The most famous war-crime WikiLeaks revealed, the Collateral Murder, resulted in the imprisonment and torture of the whistle-blowers, Manning and Assange, while none of the perpetrators has been charged.  

The Afghan War Logs revealed war crimes by coalition forces strikingly similar to the war crimes revealed recently by the Brereton Report where Australian SAS forces were engaged in crimes such as slitting the throats of young Afghanis to ‘blood’ junior soldiers. 

In Australia whistleblower David McBride, who tried to raise his concerns about these Australian war crimes in Afghanistan, has been charged by the government for supposedly compromising national security and could be imprisoned for 50 years.  

McBride had tried to raise his concerns through official channels and when he was ignored, he passed on the classified information to the ABC. This information formed the basis for the Afghan Files, which reported allegations of unlawful killings and misconduct by Australian special forces in Afghanistan.  

As a result of airing the Afghan Files, the ABC was raided by the Australian Federal Police (AFP) in 2017. This year the ABC’s legal challenge to the validity of the raid was dismissed by the federal court. 

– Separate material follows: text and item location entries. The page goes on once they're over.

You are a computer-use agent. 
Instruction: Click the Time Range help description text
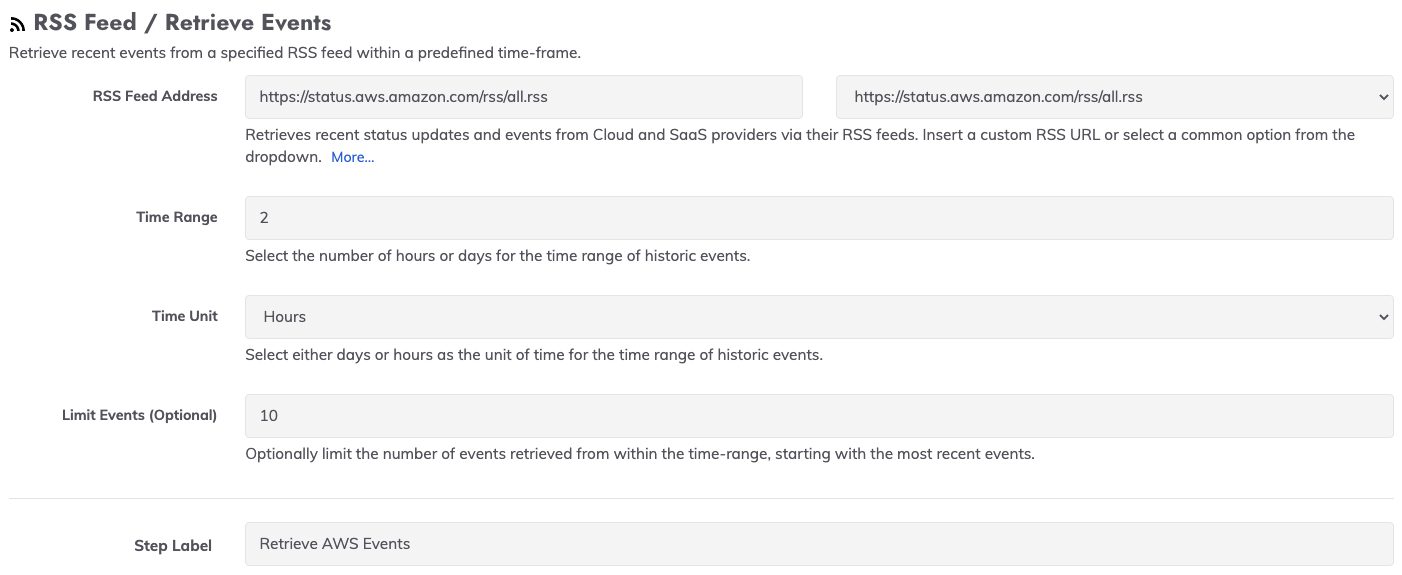[x=497, y=255]
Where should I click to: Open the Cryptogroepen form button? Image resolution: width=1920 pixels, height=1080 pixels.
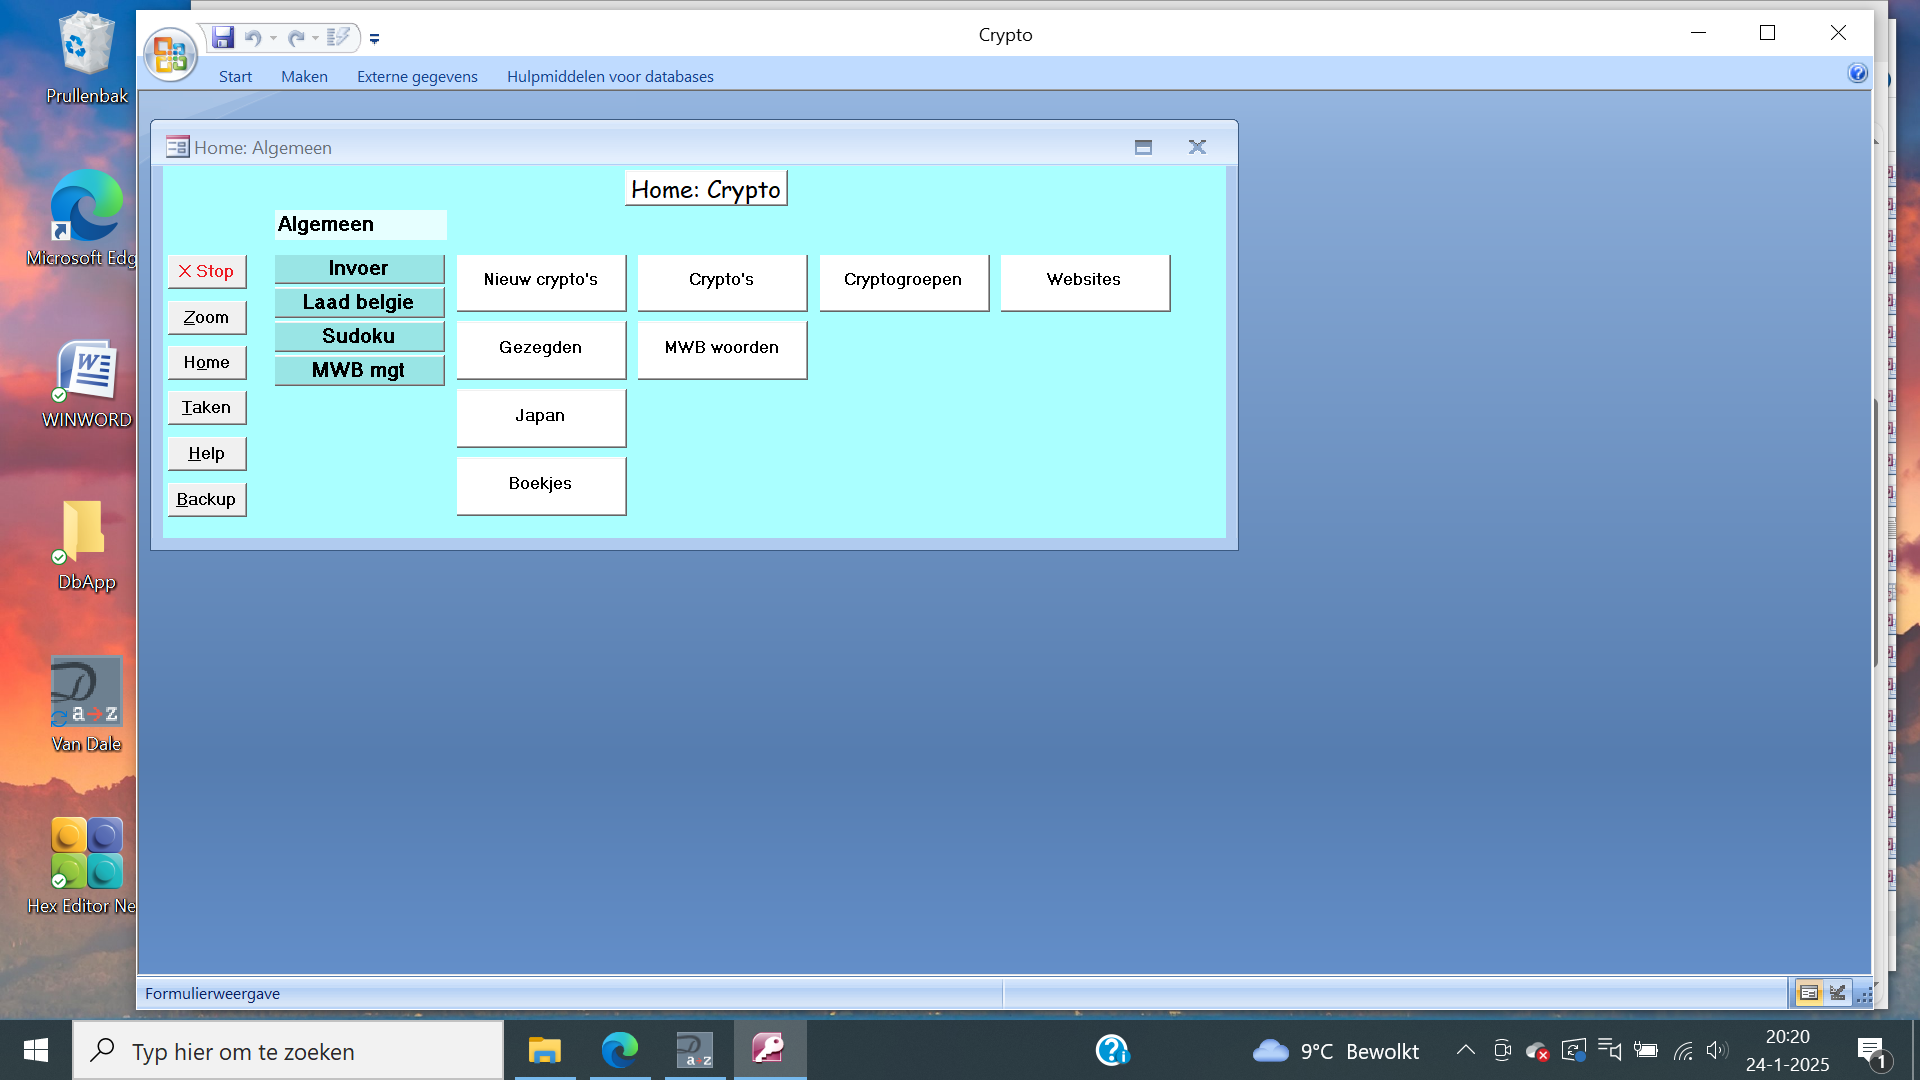click(903, 281)
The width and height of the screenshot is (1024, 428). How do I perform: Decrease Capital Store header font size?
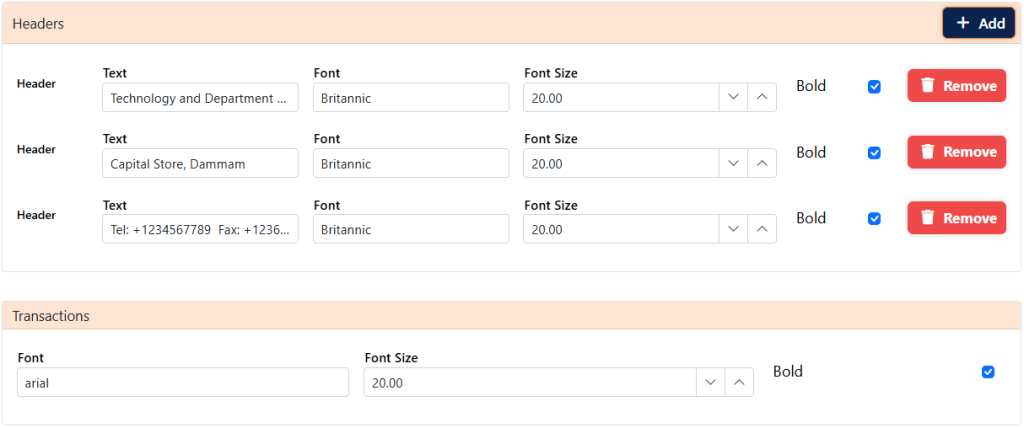point(733,164)
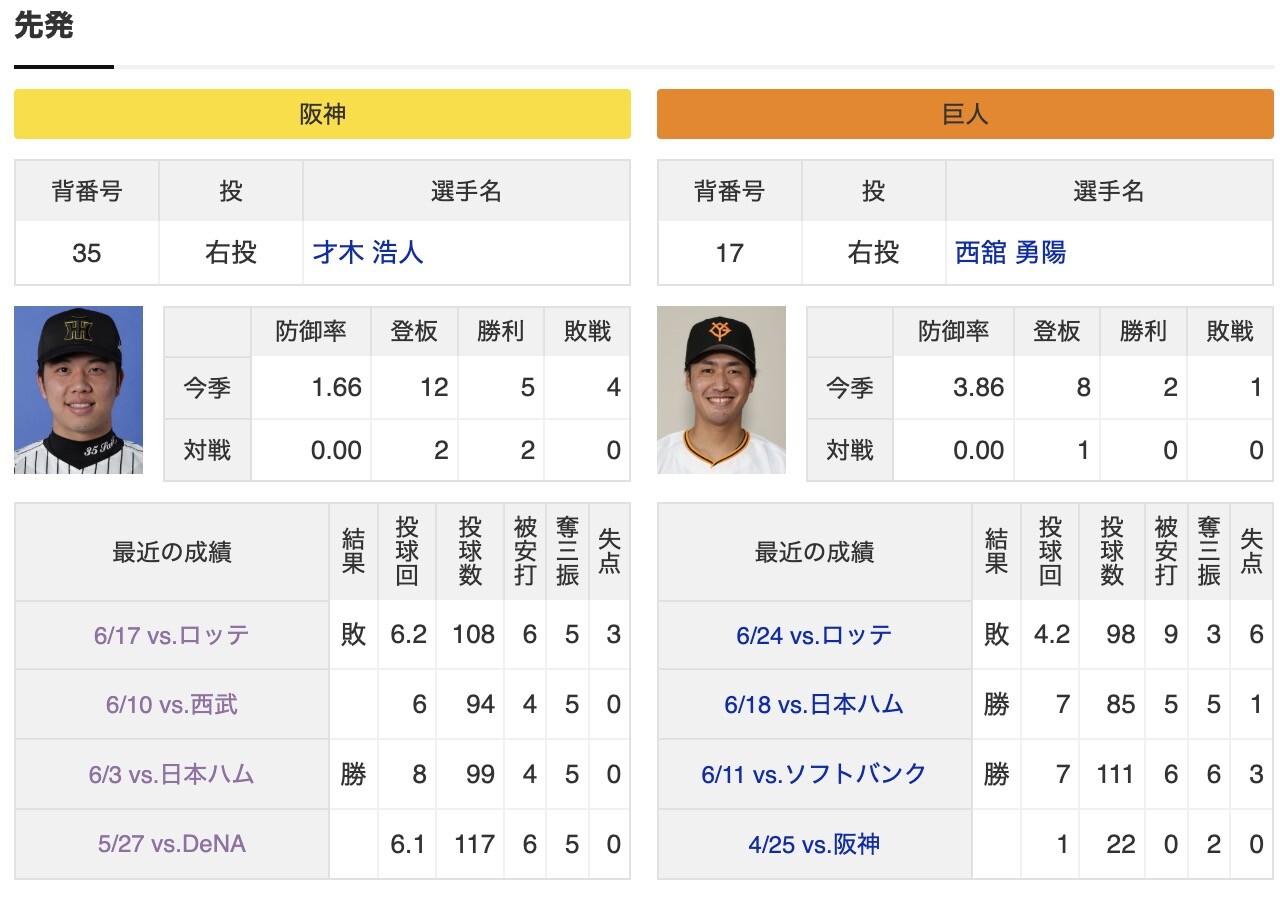Open the 4/25 vs.阪神 game details
The image size is (1280, 898).
click(x=814, y=844)
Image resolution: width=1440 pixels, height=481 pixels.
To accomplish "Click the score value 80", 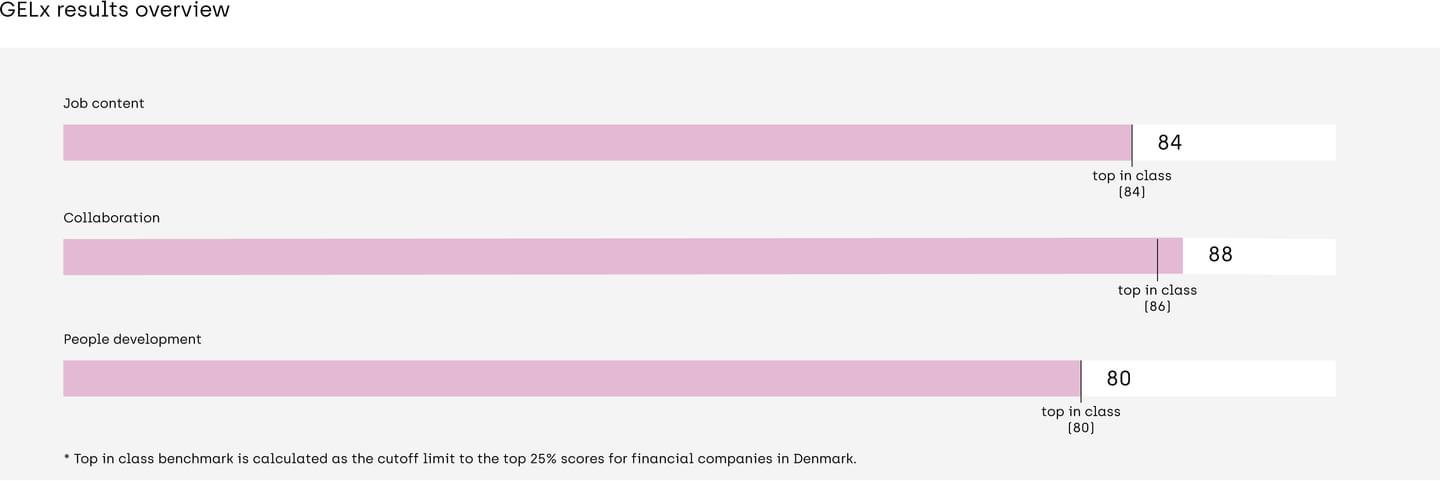I will click(1119, 379).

The ABC’s news director, Gaven Morris, said the decision was “really disappointing” and a blow to press freedom and the public’s right to know. “Urgent law reform is clearly required,” he said. 

The managing director of the ABC, David Anderson, said the ruling was further evidence of the urgent need for explicit protections for public interest journalism and for whistleblowers. “No one has been able to demonstrate a direct threat to national security as a result of those stories,” he said. 

“When the AFP executed its search warrant here at the ABC, its raid was seen – internationally – for exactly what it was: an attempt to intimidate journalists for doing their jobs.” 

In the guise of national security, the reporting of war crimes by the USA and its allies is being suppressed world-wide through the persecution of journalists and whistle-blowers.